Phil Mickelson won again at the weekend. It was something called the Phoenix Waste Management Open. And the Mickelodeon walked up the 18th hole smiling and nodding and giving the thumbs-up to the crowd.

"Fake Phil" some of his fellow pros used to call him. But they are wrong. Of course Mickelson doesn't always feel like smiling at the crowd. Yet he makes the effort. Because Phil, even if he does sometimes make daft statements about tax, has always known that sport is about entertainment - or having a "bunch of funzies" as he once, gruesomely, said.

I think Frank would like the notorious 16th hole at Phoenix where the crowd barracks the players and goes nuts.

Padraig Harrington came to the tee the other day and kicked an American football into the stands.

The kicker for the NFL's Arizona Cardinals, Jay Feely - Frank would probably spin an elaborate yarn to call him "Touchy" Feely - so enjoyed watching the shenanigans on TV that he took his boy along the next day.

If Frank had ever gone, he might have turned up and sat in the empty stands at dawn, watching the wondrous sunrise creep over the Arizona mountains and hearing the hum of the crowds in his head, thinking of what had been and might be again.

That was part of the trip for Frank. He wrote of an early morning visit to the Queen's Park Oval in Port-of-Spain, "I get a buzz out of empty, early morning sports fields: I can sit there, all alone with history, and contemplate the deeds that were done when the sun was high in the sky and the crowd was high on the rum and fun and tension.

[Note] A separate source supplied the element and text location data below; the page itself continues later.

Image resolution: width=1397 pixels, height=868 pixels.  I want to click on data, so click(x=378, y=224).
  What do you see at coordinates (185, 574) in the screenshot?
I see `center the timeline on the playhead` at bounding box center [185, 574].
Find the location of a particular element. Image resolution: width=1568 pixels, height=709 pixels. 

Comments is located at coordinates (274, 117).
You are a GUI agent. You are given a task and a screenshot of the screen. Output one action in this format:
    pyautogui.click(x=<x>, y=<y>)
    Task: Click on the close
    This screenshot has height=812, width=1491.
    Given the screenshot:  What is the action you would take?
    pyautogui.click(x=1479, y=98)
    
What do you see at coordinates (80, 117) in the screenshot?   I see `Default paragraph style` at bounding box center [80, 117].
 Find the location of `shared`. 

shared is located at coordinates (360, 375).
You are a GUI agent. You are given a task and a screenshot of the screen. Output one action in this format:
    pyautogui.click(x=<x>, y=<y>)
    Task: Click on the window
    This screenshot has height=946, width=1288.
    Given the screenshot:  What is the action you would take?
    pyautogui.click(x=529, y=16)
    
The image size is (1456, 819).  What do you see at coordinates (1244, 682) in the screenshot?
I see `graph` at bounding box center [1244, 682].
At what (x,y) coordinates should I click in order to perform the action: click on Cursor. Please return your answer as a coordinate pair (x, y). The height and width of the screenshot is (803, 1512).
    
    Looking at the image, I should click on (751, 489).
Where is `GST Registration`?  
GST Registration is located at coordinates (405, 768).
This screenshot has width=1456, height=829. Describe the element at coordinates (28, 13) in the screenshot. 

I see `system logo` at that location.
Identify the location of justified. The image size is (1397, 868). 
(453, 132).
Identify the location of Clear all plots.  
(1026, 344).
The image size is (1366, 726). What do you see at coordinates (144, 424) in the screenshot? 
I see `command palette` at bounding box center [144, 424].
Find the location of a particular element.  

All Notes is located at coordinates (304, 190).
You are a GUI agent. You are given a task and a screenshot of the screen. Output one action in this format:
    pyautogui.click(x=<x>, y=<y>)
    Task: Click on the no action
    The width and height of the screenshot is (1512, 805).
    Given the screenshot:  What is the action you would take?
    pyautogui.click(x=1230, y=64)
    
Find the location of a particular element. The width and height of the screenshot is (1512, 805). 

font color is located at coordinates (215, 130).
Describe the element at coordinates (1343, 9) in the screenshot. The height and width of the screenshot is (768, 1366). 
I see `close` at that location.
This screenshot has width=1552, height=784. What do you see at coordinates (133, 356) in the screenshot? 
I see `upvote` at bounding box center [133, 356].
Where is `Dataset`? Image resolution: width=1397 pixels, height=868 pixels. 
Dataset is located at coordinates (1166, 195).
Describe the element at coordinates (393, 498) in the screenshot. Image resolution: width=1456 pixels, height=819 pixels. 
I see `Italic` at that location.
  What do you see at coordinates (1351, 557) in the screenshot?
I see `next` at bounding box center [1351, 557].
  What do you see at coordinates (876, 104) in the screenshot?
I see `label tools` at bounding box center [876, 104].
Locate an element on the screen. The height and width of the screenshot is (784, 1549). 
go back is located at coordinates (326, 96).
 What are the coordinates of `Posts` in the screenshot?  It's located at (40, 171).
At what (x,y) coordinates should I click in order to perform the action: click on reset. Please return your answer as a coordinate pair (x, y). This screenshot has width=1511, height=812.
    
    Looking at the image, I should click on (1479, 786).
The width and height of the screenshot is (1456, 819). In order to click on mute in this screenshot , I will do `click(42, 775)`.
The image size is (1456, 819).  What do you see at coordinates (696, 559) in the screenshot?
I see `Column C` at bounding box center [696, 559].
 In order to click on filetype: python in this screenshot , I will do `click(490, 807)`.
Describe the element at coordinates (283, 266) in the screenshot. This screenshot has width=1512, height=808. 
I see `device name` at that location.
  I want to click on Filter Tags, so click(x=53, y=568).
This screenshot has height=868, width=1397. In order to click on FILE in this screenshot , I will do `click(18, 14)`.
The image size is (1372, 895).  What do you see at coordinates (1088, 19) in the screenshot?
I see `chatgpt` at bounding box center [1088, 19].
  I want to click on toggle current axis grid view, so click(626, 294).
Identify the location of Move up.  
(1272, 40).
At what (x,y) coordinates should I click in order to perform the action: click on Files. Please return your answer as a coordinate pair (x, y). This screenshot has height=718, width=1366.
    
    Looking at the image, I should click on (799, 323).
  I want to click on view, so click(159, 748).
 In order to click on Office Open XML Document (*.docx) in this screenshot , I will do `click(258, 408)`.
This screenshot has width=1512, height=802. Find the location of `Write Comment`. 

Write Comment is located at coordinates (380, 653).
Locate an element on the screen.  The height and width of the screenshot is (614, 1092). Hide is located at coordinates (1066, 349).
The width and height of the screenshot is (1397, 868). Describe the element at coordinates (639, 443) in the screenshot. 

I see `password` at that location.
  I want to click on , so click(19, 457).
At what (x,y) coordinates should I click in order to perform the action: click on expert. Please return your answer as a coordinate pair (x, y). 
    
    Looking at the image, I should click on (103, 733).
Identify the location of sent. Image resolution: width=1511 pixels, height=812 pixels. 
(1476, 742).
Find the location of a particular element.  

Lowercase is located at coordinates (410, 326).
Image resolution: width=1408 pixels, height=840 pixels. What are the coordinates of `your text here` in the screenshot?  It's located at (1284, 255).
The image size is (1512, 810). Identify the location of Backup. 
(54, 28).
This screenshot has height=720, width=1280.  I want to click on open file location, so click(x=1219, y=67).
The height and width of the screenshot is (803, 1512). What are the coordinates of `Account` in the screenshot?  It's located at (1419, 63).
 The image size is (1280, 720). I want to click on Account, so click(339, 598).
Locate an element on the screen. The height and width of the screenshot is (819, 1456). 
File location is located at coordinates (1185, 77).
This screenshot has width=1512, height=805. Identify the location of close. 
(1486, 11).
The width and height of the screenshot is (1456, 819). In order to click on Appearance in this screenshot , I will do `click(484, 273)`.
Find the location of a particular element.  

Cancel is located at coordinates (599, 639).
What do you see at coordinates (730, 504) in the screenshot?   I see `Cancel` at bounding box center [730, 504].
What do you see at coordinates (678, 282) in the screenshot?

"I love being alone at an empty Lord's, or at Wembley, or at Wimbledon, or on the Hill in Sydney. Once in America I crept at the crack of dawn under the ropes and into a boxing ring where, later that night, there would be a bloody world championship fight. It was an eerie feeling..."

Frank was full of feeling. So when I go and play footie in the Wanganui Masters this weekend, I will try to remember Frank's wonder at receiving a football one Christmas and subsequent homage to "the leather, sphere, orange, orb, globe, pill, pigskin, bladder, 'thing', cherry, turnip, crimson rambler, fuzz, pea, pellet, puck, bead, aspirin and, finally, dimpled onion".

But who can really live up to Frank?

Still, as the lovely man wrote at the end of his book Another Bloody Day in Paradise ... life goes on.